As a pioneer in the crypto space, CoinDCX’s approach has always been to educate the crypto community on crypto information. Doing Your Own Research (DYOR) is a very important step before one decides on blocking a certain amount of funds in a token. To conduct crypto research, one of the essential things to understand is how the crypto market is performing, given its volatile nature. How do you do it? It’s simple, you study the crypto candlestick charts. Let’s take a look at what they are.
What are Candlestick Charts?
Candlestick charts are a technical tool that helps traders compile a complete visual representation of how the price of a token or tokens has moved over a given period. To sum up, candlestick charts are used by traders to represent the price evolution of an asset.
While candlesticks may be harder to comprehend initially, they offer far more information than a simple line chart. Candlesticks act as a crucial price action tool that helps lay down detailed price information, including the open, close, high, and low for a particular time frame.
How to Read a Crypto Candlestick in Trading?
Within a crypto candlestick chart, there are two colors: red and green.
- A red candle shows that the closing price was lower than the opening price. That is, the asset’s price decreased during that particular trading period.
- A green candle shows that the closing price was higher than the opening price as the asset’s price increases.
Note: The crypto market is a 24/7 market, and the closing or opening prices mentioned are limited to a particular time frame and are not similar to the stock market’s closing and opening prices.
The red and green candles in the picture above show bearish and bullish candlesticks, respectively, where the price opens in one direction and closes in the opposite direction. The wider body is the part of the candlestick that is also the main part that shows the opening and closing price.
- In a bullish candle, the opening price is below the closing price, which indicates the price has risen over that period.
- In a bearish candle, the opening price should be above the closing price, representing a decrease in price during that particular period.

The wider section of the candle body represents the market pressure in crypto. An extended length indicates a strong movement, while a short length represents a minor price movement incurred within the token community.
Typically, the green color represents a bullish candlestick, and the red color represents a bearish candlestick. However, you can change the color at any time according to your choice and the trading template. The wick is the thicker part of a candlestick attached to the candle body’s top and bottom. The wick above the candlestick’s real body indicates the highest price level during the timeframe, while the wick below represents the lowest level during that specific timeframe.
Not sure how to do a technical analysis? Read How to do Crypto Technical Analysis in our Crypto Trading 101 Blog Series.
What do Crypto Candlestick Charts tell us?
Candlesticks not only reveal price movement over time but also help seasoned traders analyze patterns to gauge market sentiment and make predictions about where the market might be headed next.

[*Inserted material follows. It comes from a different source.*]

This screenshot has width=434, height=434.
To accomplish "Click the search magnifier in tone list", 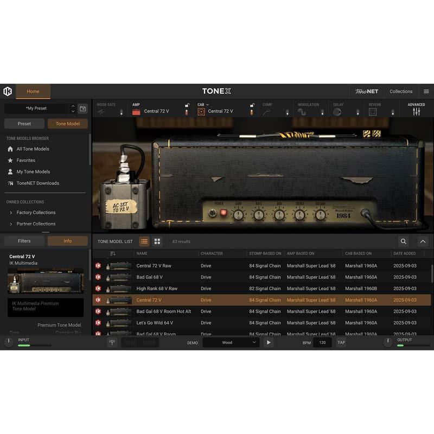I will (x=404, y=241).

- For example, a long wick on the bottom of a candle might mean the traders are buying into an asset. That might be a good indicator as it has a probability of the asset’s price making its way up.
- However, a long wick at the top of a candle could suggest that traders want to take profits, indicating a potential sell-off shortly.
- If the body occupies almost all of the candle, with no visible or small wicks on either side, that might indicate a strong bullish sentiment on a green candle or a strongly bearish sentiment on a red candle.
Key Crypto Candlestick Patterns
Here are the major bullish and bearish candlestick patterns to know about:
Bullish Patterns
- Engulfing Pattern: This is a two-candle reversal pattern after a downtrend. It consists of a small bearish candle and a larger bullish candle, which completely engulfs the previous candle’s body. This pattern signifies a decisive shift in selling pressure to buying pressure and thus has the ability to head upwards. It suggests buyers overpowering sellers and, in most instances, serves as an indication to reverse to the upside.
- Bullish Harami Pattern: This pattern is recognized by a large bearish candle housing a small bullish candle. It signals lowering selling pressure and increasing buyer control. As the third strong bullish candle appears, confirmation is revived, and a trend reversal can be expected.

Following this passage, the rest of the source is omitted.